Data shown
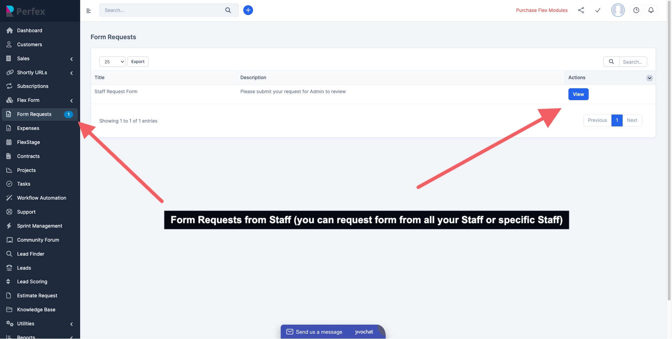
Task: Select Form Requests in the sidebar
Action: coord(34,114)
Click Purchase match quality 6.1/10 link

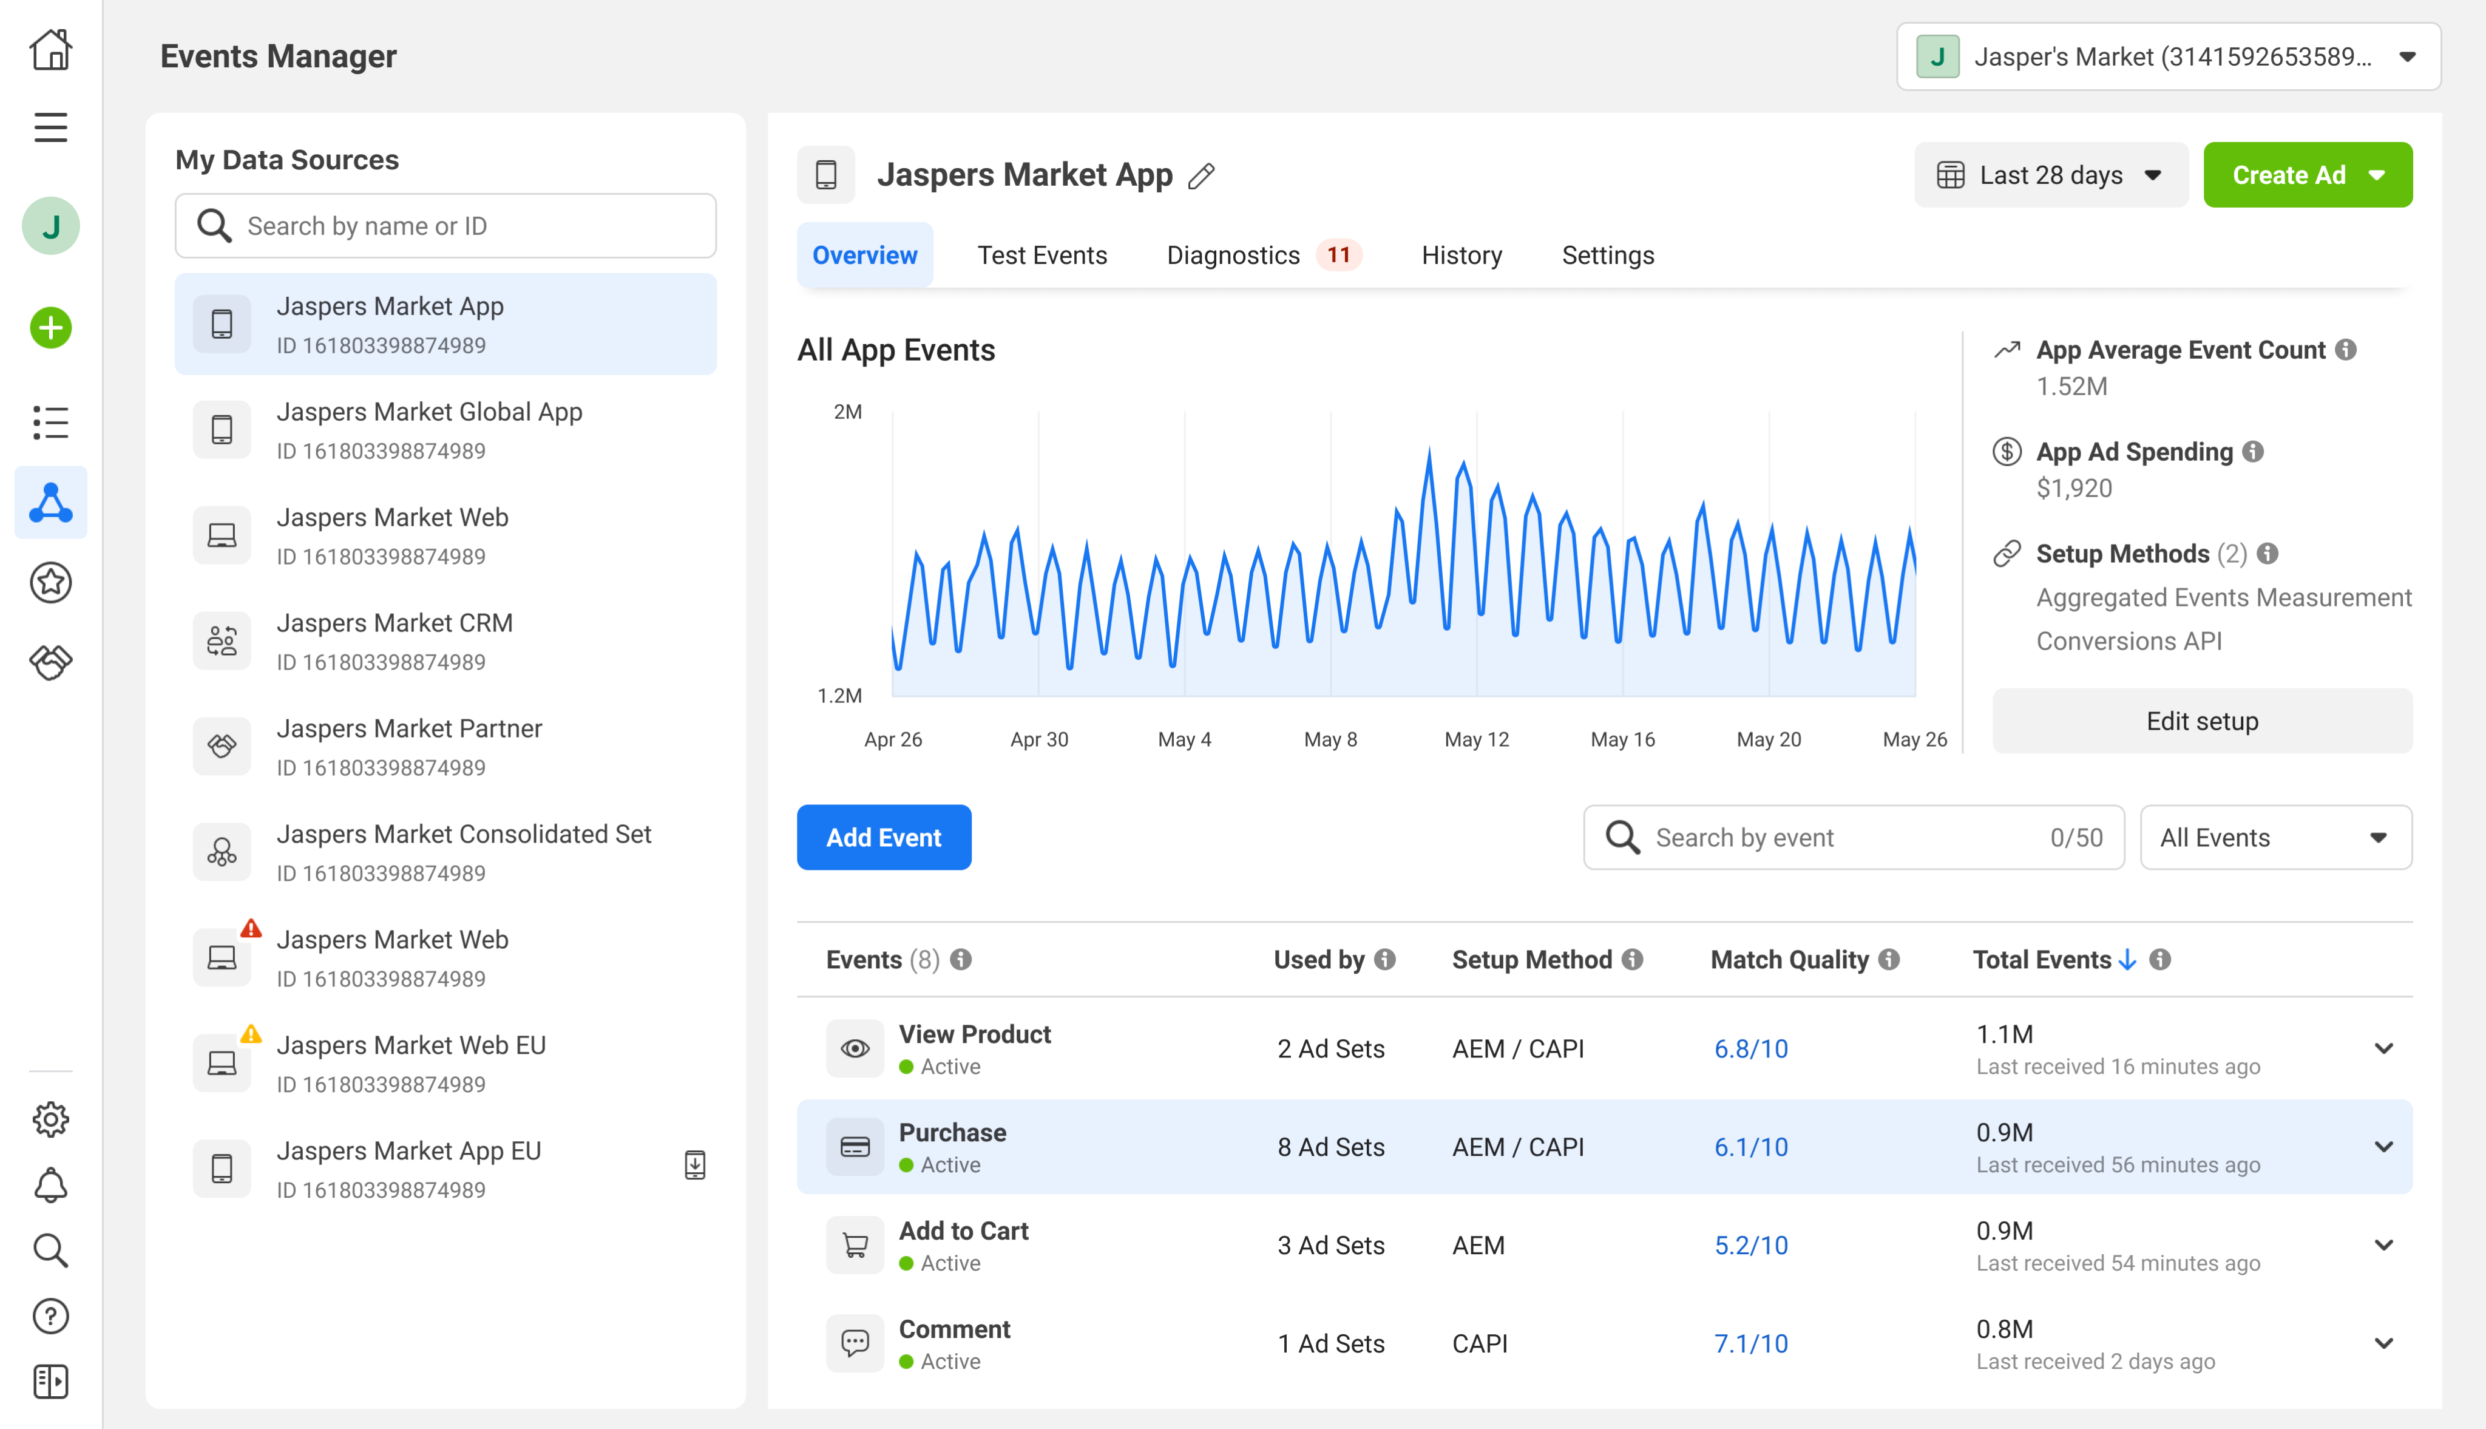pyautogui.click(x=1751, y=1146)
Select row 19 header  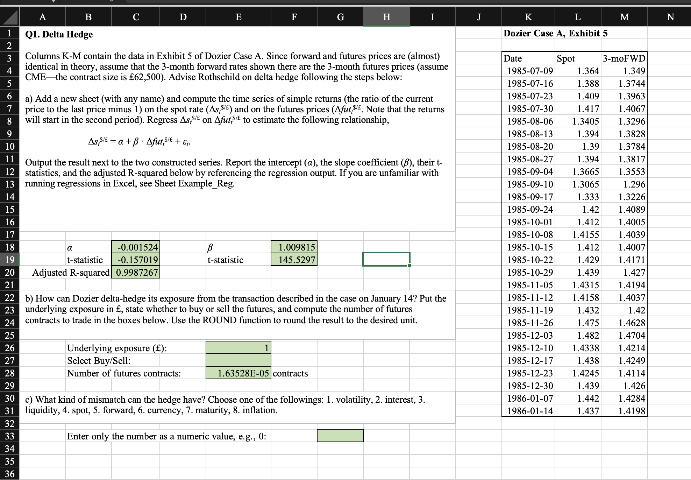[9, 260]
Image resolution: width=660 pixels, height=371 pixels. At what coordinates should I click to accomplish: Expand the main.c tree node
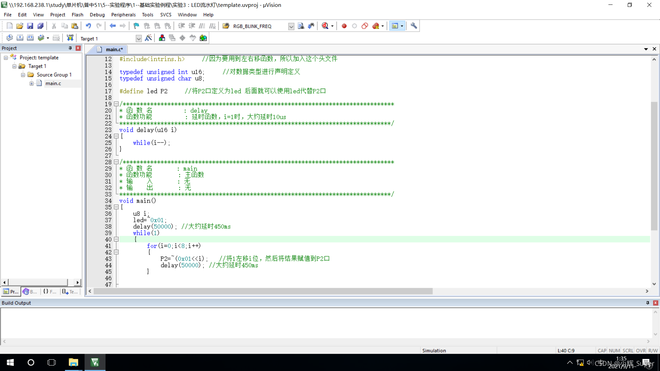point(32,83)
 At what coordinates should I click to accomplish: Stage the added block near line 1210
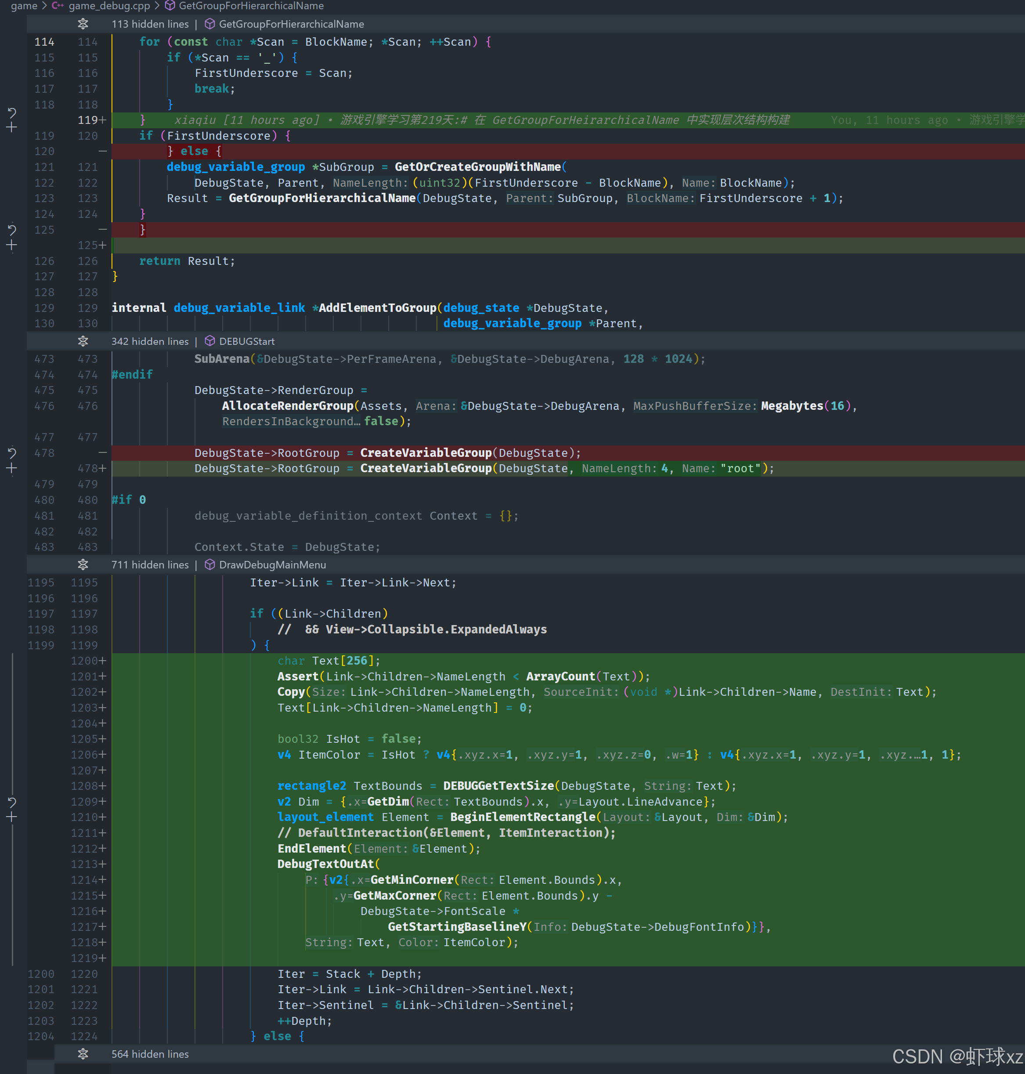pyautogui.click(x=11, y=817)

What is needed
Please print the lines from the one holding "Image resolution: width=660" through the end of the records above, unchanged and with the pictures left out.

Answer to this task
Image resolution: width=660 pixels, height=371 pixels. At what coordinates should I click to accomplish: Expand the main.c tree node
point(32,83)
 At what coordinates should I click to accomplish: Stage the added block near line 1210
pyautogui.click(x=11, y=817)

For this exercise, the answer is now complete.